**Passage to read**
-----
[silvai]

Hi OpenFOAM people!

I am simulating blood flow in a 3D artery, in OpenFOAM code, and unfortunatly, my simulations are not converging for many elements (more than 1 000 000 like you can see below in the "Boundary" file). And many elements are necessary for mt work. I know this is a problem element, since for a number of elements much lower (5 or 10 times) the simulation converges.

In the "boundary" file, the elements are:

(
wall-interior
{
type wall;
nFaces 59205;
startFace 1248069;
}
inlet_lca
{
type patch;
nFaces 2625;
startFace 1307274;
}
outlet_lda
{
type patch;
nFaces 2130;
startFace 1309899;
}
outlet_lcx
{
type patch;
nFaces 2214;
startFace 1312029;
}

In the "controlDict" file:

startFrom latestTime;
startTime 0;
stopAt endTime;
endTime 3.0;
deltaT 0.001;
writeControl timeStep;
writeInterval 10;
purgeWrite 0;
writeFormat ascii;
writePrecision 6;
writeCompression off;
timeFormat general;
timePrecision 6;
runTimeModifiable true;

In "svSchemes" file:

ddtSchemes
{
default Euler;
}
gradSchemes
{
default Gauss linear;
grad(p) leastSquares;
}
divSchemes
{
default none;
div(phi,U) Gauss linear;
}
laplacianSchemes
{
default none;
laplacian(nu,U) Gauss linear corrected;
laplacian((1|A(U)),p) Gauss linear corrected;
}
interpolationSchemes
{
default linear;
interpolate(U) linear;
}
snGradSchemes
{
default corrected;
}
fluxRequired
{
default no;
p ;
}


In "fvSolution" file:

solvers
{
p
{
solver PCG;
preconditioner DIC;
tolerance 1e-06;
relTol 0;
}
U
{
solver PBiCG;
preconditioner DILU;
tolerance 1e-05;
relTol 0;
}
}
PISO
{
nCorrectors 4;
nNonOrthogonalCorrectors 2;
}

Someone have any sugestion what parameters I should modify for that simulations can converge for so many elements ( and also for running faster)?
-----
**Records shown**
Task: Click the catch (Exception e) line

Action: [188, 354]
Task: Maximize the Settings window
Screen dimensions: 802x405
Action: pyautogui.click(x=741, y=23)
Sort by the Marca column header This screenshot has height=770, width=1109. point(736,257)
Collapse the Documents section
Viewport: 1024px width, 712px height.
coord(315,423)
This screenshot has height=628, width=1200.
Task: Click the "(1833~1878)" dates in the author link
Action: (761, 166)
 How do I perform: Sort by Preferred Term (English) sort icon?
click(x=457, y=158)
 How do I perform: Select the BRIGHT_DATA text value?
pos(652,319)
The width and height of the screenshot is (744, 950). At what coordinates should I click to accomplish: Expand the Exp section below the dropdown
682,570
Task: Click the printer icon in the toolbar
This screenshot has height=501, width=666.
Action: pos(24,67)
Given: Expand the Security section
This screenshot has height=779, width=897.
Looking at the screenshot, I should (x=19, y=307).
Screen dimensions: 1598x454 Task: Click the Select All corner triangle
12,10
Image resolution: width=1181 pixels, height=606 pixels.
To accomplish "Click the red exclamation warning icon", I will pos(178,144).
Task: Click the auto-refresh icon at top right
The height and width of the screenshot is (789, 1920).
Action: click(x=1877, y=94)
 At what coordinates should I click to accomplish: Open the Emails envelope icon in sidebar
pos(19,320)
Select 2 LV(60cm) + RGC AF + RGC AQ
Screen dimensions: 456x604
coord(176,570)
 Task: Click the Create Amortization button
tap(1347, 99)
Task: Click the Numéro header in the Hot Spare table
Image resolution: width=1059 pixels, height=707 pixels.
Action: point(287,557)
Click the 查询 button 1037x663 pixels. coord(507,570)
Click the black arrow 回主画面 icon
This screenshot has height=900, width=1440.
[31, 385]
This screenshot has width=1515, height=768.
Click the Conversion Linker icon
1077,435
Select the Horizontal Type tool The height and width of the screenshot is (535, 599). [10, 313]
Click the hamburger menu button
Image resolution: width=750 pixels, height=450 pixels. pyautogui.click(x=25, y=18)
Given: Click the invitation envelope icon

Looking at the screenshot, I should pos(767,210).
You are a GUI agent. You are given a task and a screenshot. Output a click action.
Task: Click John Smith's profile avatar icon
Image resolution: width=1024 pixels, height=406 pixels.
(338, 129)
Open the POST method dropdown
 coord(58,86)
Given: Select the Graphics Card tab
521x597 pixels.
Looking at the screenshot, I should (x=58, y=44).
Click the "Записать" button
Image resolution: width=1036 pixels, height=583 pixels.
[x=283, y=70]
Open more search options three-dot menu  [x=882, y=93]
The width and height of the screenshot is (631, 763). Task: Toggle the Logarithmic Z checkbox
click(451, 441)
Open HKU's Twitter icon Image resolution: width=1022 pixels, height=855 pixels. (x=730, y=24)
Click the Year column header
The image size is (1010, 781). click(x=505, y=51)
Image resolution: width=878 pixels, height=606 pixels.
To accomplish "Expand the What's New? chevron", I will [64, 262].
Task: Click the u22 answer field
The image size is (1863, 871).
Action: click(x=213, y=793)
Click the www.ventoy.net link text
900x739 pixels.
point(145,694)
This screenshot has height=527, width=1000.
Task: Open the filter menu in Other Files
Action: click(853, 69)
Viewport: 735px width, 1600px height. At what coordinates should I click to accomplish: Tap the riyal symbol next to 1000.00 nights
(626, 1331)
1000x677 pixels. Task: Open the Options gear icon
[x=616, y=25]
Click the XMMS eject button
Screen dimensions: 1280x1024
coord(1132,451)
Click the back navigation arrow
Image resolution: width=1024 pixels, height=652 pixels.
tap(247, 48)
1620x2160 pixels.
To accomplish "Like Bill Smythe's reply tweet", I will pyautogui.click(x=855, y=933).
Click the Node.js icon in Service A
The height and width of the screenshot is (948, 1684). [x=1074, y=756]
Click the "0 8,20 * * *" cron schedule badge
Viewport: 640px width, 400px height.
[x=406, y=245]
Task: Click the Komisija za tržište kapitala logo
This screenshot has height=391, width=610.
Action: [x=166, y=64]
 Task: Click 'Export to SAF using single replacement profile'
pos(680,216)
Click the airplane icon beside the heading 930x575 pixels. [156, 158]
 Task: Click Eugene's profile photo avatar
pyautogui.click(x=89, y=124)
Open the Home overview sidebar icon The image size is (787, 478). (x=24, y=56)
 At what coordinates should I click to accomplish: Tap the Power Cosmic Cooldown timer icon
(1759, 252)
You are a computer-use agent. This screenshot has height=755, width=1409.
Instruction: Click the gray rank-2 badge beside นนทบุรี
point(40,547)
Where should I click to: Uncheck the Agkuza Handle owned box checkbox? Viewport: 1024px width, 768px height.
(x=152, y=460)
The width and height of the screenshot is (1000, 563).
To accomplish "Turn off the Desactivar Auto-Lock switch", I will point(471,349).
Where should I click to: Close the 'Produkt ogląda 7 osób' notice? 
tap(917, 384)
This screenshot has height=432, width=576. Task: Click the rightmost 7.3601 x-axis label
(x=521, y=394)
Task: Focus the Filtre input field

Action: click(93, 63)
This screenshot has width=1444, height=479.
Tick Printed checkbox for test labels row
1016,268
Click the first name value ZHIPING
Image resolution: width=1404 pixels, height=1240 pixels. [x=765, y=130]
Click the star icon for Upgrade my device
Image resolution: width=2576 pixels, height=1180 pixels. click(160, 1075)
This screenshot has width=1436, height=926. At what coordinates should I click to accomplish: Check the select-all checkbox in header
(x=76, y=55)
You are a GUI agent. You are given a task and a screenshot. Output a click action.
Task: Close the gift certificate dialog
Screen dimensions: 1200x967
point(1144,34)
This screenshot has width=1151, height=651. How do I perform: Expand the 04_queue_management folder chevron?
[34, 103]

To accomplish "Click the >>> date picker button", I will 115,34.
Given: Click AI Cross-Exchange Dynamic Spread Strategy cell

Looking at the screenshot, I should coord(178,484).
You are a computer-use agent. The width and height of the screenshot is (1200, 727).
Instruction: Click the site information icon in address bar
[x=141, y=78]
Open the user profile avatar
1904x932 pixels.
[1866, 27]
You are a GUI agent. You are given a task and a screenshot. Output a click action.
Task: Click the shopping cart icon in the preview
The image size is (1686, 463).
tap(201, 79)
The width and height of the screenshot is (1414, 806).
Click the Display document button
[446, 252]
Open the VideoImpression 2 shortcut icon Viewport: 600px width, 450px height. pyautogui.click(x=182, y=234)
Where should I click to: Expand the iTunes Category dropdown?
-----
**The task**
In the forum post about simulating blood flow in OpenFOAM, which solver and preconditioner does the fvSolution file set for p?

**Result for this exercise**
The PCG solver with the DIC preconditioner.